Tuesday, June 11, 2013

A VISIT TO THE GETTY VILLA

I just spent a large part of the day at The Getty Villa in The Pacific Palisades. If you live in LA you know that this recreation of a Roman villa houses one of the best collections of Greek and Roman art in the United States.


My favorite room is the one containing the busts. This Roman bronze (above) is extraordinary when you see it up close. The face shows a man full of grit, someone who spits in the face of adversity and refuses to buckle under. 


Yikes! I'm paying the price for not reading the inscriptions. Who is this man? Alexander? Maybe it's nobody well-known, but he dominates the room.


This (above) is simply a highly individuated balding man.


A fascinating likeness (above)! Who is this man?


Above, the emperor Nerva. He looks like Lawrence Olivier in "Spartacus."

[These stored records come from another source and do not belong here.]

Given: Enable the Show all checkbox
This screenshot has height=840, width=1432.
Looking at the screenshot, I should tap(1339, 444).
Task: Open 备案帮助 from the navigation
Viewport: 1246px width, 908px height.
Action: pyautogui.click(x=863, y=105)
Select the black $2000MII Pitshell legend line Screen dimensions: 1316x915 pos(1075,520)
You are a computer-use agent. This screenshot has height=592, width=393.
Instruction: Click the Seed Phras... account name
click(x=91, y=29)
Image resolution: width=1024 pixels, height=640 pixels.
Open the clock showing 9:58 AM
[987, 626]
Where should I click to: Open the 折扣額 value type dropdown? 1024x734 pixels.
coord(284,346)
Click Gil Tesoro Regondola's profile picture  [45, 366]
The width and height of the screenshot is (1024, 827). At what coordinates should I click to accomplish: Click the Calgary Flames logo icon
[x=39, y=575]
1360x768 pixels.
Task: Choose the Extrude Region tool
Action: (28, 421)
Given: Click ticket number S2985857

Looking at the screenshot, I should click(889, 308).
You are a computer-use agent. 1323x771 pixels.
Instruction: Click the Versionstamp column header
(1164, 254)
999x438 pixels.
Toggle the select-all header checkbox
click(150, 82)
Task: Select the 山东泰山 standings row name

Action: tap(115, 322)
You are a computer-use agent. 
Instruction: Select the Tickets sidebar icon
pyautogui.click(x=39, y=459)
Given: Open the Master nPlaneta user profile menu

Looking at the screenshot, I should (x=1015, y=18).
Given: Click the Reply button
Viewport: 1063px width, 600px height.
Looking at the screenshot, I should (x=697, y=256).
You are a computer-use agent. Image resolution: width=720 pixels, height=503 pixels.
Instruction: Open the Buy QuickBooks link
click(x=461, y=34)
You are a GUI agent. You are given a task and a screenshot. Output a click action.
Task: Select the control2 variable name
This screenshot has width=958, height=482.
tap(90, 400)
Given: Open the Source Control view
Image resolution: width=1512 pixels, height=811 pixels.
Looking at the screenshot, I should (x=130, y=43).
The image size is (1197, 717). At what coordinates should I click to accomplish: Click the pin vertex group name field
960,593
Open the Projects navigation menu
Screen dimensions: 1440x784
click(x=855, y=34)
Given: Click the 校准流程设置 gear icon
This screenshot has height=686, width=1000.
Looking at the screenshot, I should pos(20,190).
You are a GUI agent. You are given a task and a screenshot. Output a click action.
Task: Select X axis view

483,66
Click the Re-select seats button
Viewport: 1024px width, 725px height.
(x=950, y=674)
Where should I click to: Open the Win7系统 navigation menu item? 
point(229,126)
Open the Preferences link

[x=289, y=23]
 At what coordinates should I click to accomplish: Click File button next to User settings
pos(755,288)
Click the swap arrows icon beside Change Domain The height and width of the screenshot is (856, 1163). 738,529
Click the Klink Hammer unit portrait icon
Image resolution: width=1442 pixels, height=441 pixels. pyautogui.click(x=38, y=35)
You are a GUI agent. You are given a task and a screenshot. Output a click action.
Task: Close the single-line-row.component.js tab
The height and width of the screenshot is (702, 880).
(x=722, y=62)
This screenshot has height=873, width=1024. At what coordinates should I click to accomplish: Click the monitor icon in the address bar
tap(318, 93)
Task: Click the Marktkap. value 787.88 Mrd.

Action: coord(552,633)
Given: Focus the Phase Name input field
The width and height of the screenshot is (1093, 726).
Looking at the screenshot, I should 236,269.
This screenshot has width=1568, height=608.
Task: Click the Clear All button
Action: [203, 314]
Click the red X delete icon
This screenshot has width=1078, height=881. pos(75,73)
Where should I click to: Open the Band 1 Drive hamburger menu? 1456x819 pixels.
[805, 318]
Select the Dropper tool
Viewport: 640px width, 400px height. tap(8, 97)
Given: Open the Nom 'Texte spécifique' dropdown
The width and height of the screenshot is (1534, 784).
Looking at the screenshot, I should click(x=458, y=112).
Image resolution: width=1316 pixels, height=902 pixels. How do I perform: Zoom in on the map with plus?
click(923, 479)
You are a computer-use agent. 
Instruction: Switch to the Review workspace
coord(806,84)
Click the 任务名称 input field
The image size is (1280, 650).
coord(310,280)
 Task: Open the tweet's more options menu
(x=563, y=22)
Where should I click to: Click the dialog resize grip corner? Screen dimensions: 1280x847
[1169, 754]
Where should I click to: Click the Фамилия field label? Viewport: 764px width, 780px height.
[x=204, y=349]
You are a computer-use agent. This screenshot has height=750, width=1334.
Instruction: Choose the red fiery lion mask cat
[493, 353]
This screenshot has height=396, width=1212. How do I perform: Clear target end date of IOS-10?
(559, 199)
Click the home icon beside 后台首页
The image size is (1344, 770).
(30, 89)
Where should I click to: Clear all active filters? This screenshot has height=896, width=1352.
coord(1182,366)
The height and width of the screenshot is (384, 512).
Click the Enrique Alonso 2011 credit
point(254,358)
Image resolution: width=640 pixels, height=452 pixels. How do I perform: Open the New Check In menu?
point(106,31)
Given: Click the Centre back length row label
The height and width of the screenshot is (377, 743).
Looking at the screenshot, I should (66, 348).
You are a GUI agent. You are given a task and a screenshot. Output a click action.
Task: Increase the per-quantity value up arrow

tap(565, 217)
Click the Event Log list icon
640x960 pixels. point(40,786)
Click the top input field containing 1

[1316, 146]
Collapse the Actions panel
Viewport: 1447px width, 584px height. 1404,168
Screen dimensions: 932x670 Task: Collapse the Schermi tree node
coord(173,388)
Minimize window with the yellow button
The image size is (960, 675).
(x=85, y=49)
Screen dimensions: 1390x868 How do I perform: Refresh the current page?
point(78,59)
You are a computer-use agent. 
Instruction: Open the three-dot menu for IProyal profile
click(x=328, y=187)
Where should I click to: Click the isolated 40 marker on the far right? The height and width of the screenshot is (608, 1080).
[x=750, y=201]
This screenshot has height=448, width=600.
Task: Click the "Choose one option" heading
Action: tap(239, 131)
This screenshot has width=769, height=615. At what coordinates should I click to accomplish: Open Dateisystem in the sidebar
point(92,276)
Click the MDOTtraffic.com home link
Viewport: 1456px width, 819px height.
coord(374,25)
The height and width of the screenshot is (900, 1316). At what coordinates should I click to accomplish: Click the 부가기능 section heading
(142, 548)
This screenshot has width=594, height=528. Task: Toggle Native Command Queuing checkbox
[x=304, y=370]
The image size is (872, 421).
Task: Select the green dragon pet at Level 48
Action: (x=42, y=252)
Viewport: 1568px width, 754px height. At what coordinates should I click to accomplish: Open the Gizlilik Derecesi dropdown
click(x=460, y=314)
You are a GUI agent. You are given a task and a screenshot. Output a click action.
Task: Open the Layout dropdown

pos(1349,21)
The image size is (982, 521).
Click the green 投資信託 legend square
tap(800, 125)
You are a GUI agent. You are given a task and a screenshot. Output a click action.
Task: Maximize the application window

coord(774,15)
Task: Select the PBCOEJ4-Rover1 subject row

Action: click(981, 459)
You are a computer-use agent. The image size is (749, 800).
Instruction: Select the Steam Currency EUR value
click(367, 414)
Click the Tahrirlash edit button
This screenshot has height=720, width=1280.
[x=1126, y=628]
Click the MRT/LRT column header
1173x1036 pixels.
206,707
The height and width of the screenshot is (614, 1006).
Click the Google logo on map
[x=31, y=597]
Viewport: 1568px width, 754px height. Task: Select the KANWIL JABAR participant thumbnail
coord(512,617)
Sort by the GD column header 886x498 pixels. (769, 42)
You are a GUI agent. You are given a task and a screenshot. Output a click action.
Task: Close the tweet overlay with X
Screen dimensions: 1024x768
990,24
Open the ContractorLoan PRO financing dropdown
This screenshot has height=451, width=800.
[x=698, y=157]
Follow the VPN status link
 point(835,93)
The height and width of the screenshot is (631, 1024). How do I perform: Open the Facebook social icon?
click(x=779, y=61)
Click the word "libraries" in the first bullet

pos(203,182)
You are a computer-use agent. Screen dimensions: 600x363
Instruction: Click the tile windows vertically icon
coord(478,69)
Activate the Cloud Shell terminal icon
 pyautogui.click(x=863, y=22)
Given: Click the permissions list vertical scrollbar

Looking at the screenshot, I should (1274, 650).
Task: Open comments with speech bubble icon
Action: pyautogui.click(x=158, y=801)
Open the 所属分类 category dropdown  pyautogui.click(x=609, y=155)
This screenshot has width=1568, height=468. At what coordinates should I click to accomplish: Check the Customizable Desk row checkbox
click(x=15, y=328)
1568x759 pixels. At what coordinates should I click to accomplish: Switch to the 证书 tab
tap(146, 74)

This is Commodus, the dissolute son of Marcus Aurelius. I thought Bernini invented this ultra-smooth, beautifully mannered technique, but I guess he didn't.


I've seen this face (above) many times on modern men in present day Los Angeles, yet here it is, on a bust more than 2,000 years old. 


Here's (above) "The Charioteer," which celebrates the victory in a race of Rome's most popular charioteer. 


I'm wondering if the real life charioteer paid for this sculpture (above) out of his own pocket. How else to account for the obvious "Chick Magnet" appeal of the shapes? You should have seen how the women in the museum reacted to this statue.


Above, another bearded man. 


Here's (above) a stunningly charming female face. The sculptor must have admired his subject, maybe he even fell in love with her. It looks like something Carpeaux would have done 1500 years later.


This statue (above) blew my mind. The fluid, quirky style reminds me of Donatello's "David." I thought Donatello invented this technique, but this sculpture pre-dates David by at least 1500 years.


Here's (above) a musician or a poet being visited by the muses. An easily grasped concept, right?


Wrong. What the heck is that (above) fish tail on their backs? I wish I'd taken the time to read the inscription.




Above, a couple of artifacts from Greek theater. The Getty has more painted items like this, but photography in those rooms was forbidden. 

Wednesday, June 05, 2013

T. HEE DRAWS EDDIE

This'll have to be a hastily done post. Workers are in the house tearing down a wall and with the din I can't think straight. Fortunately Milt recently gave me a couple of Xeroxes that readers might be interested in, so I don't have to appear empty-handed. 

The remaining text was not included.